Una mutazione del dna riduce il tasso di colesterolo

Quando un gene mutato allunga la vita. Quando tiene a freno il colesterolo e spazza via il grasso che ostruisce le arterie.  E’ un’anomalia che la natura ha deciso di regalare a quelli che sono nati a pochi chilometri da Latina, a Campodimele.  Piccolo comune di meno di mille abitanti. Oggetto, da decenni,  di ricerche proprio per questo felice danno genetico. Da sempre bollato come comune della longevità (un ristoratore furbo ha perfino aperto un locale con questo nome) oggi  vede il risultato degli studi pubblicato su un rivista scientifica internazionale,  Journal of Clinical Endocrinology  and Metabolism.
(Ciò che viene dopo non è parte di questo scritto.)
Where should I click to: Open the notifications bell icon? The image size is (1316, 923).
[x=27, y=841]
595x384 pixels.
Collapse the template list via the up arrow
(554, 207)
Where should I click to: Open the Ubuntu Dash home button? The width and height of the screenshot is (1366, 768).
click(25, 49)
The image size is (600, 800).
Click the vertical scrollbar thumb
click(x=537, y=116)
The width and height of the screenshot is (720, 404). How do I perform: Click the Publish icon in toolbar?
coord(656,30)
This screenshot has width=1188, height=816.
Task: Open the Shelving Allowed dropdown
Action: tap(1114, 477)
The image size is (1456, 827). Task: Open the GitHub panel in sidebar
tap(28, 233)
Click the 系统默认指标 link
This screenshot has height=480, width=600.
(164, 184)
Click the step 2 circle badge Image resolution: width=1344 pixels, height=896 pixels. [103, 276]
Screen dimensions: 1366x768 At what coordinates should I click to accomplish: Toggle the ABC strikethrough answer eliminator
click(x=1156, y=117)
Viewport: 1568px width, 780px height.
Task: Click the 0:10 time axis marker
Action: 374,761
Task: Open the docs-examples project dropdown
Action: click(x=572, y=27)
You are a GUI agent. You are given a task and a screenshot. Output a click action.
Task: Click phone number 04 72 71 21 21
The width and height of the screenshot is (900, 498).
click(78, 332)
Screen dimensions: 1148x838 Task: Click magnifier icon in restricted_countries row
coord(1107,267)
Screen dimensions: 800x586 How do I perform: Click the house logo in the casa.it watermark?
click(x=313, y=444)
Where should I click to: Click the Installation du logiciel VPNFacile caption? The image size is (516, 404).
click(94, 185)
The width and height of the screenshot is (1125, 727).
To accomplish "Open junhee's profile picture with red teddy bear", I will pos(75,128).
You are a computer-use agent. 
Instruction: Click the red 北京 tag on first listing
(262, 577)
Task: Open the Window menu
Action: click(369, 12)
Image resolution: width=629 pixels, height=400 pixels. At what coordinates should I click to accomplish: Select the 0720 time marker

Tutti, dagli esperti dell’Organizzazione mondiale della sanità ai diversi gruppi di ricercatori che hanno messo Campodimele sotto la lente, sono stati fino ad oggi convinti che le particolari condizioni fisiche dei suoi abitanti fossero da addebitarsi allo stile di vita e all’alimentazione. Ora è stato identificato nel  loro organismo un gene mutato che consente, appunto, di eliminare i grassi che sono nel sangue.  Una sofisticata forma di autoprotezione del corpo. In grado, evitando problemi cardiovascolari, di allungare la vita. E di arrivare quasi ai cento in condizioni più che accettabili per l’età.

Lo studio è dell’ equipe del dipartimento di Medicina interna dell’università La Sapienza di Roma guidata da Marcello Arca. «In coloro che abitano in questo piccolo paese del basso Lazio – spiega il ricercatore – abbiamo individuato una variante genetica che potrebbe racchiudere il segreto di una vita lunga e in buona salute». Il gruppo ha condotto uno screening accurato sulle caratteristiche di chi vive a Campodimele che presentano valori particolarmente bassi di colesterolemia totale e LDl (il cosiddetto cattivo). «Oltre a presentare valori molto bassi – aggiunge Arca – i portatori della mutazione godono di una specie di protezione contro aterosclerosi e diabete.  Le persone prive di questa proteina, la Angptl3,  e che al contempo godono di buona salute, ci fa ipotizzare lo sviluppo di farmaci diretti contro questa molecola per tutelare i pazienti a rischio di aterosclerosi».

Come quel 25% degli italiani che soffre di colesterolo alto (in crescita anche tra i bambini delle elementari) che è costretto a dimezzare le dosi di grassi nel piatto e, se non basta, ad affidarsi ai medicinali. Proprio la pillola anticolesterolo è tra i primi cinque farmaci più venduti nel nostro paese.